- Stated problem
Format the data below as a Markdown table with two columns, Row and Text. Put each line's number in Row and the line in Text, skip blank lines, and leave the pictures out.

[BEGIN Data rows]

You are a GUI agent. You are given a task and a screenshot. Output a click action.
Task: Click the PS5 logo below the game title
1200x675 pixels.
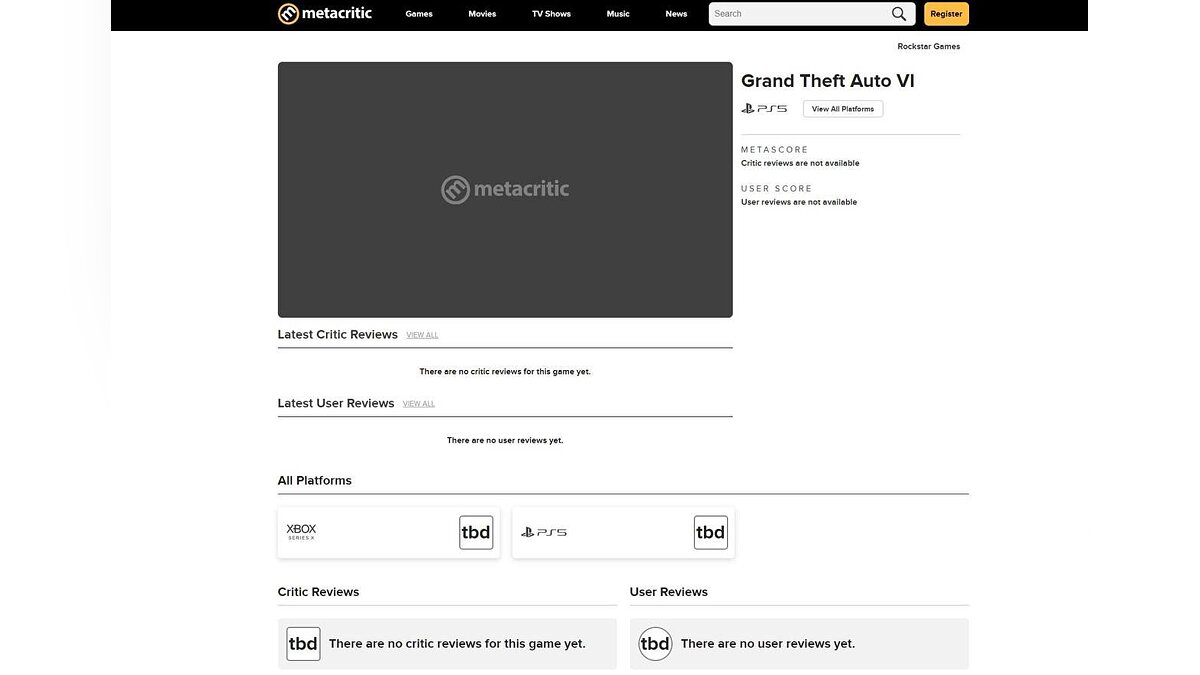tap(764, 109)
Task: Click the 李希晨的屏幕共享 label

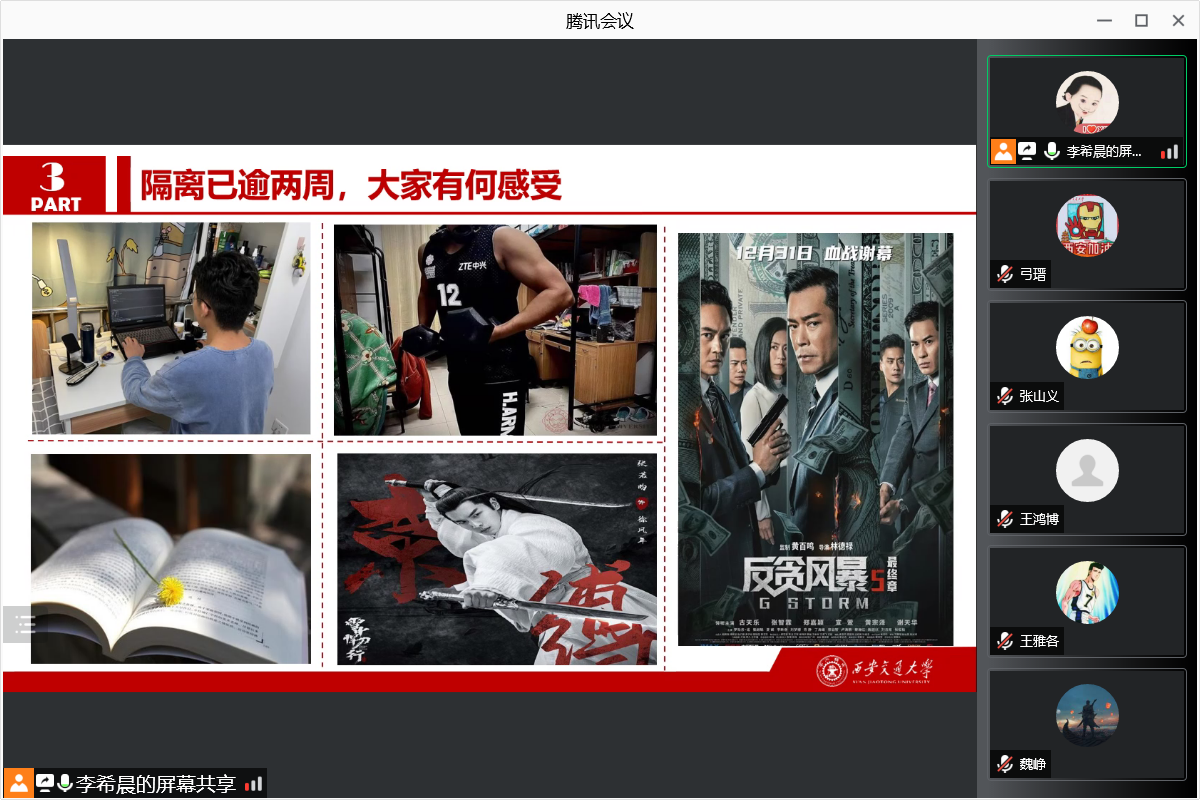Action: click(x=155, y=784)
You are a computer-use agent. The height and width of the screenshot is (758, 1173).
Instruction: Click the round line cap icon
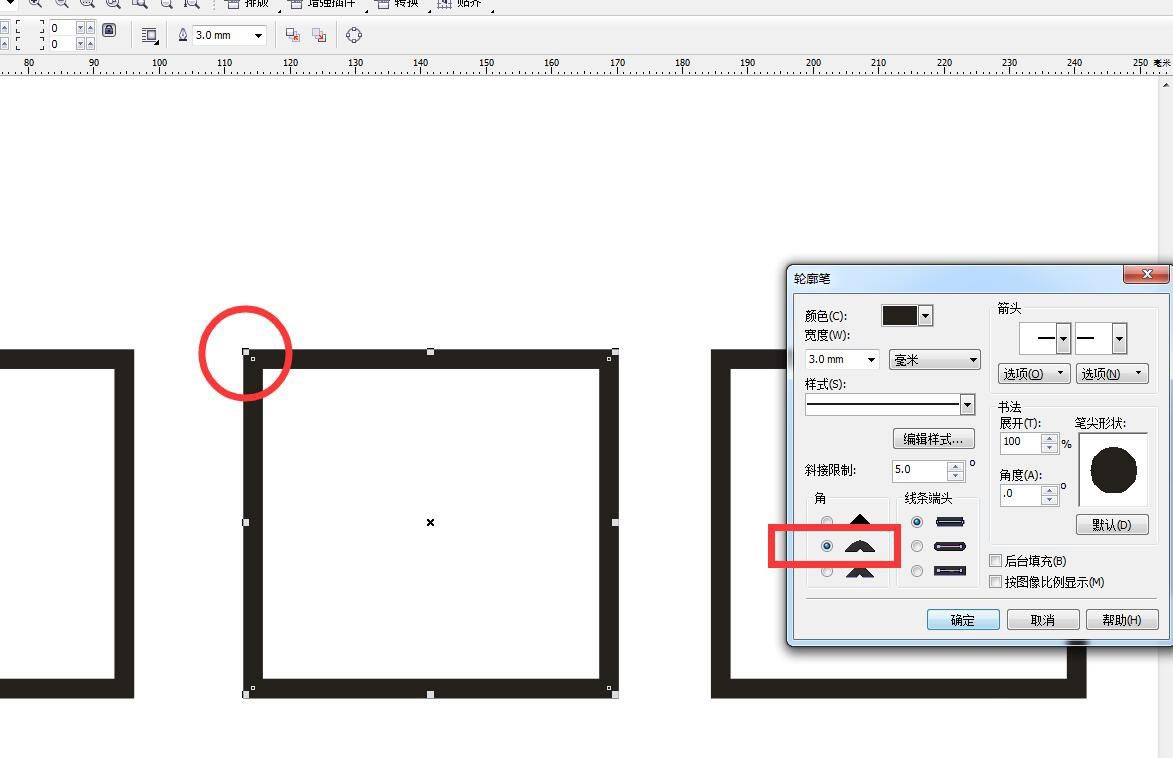(x=949, y=546)
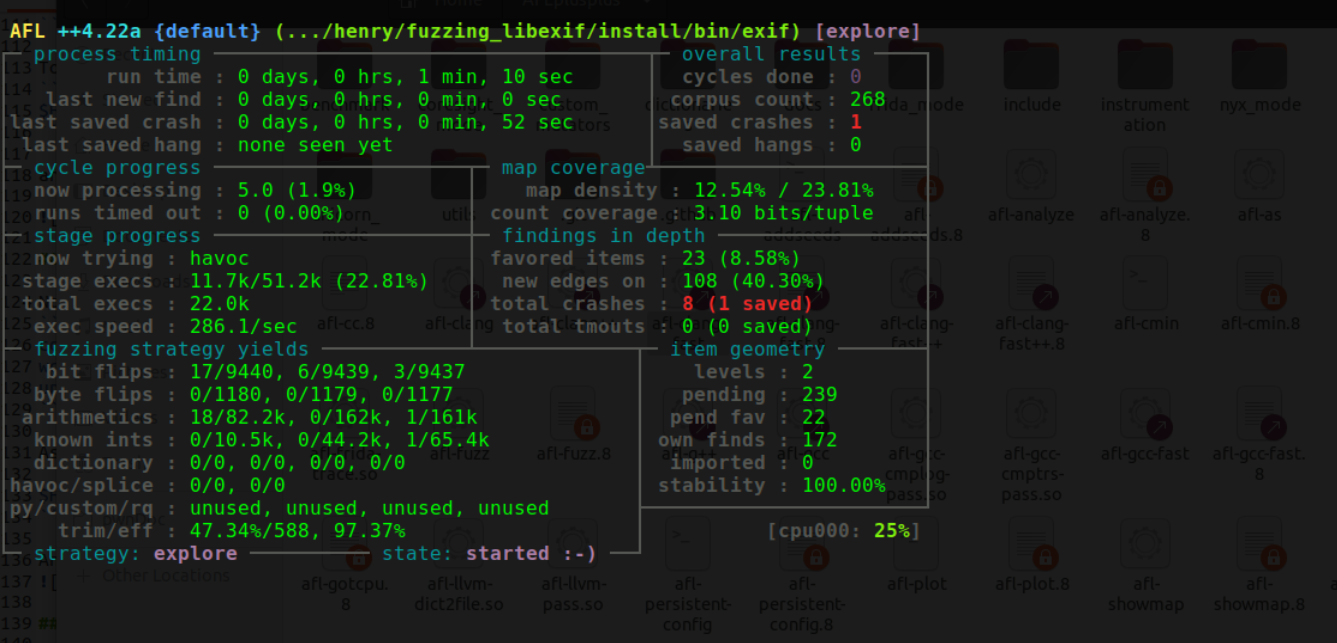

[END Data rows]

- Solution to this task
| Row | Text |
|---|---|
| 1 | You are a GUI agent. You are given a task and a screenshot. Output a click action. |
| 2 | Task: Click the PS5 logo below the game title |
| 3 | 1200x675 pixels. |
| 4 | tap(764, 109) |
| 5 | Task: Click the 李希晨的屏幕共享 label |
| 6 | Action: click(x=155, y=784) |
| 7 | You are a computer-use agent. The height and width of the screenshot is (758, 1173). |
| 8 | Instruction: Click the round line cap icon |
| 9 | (x=949, y=546) |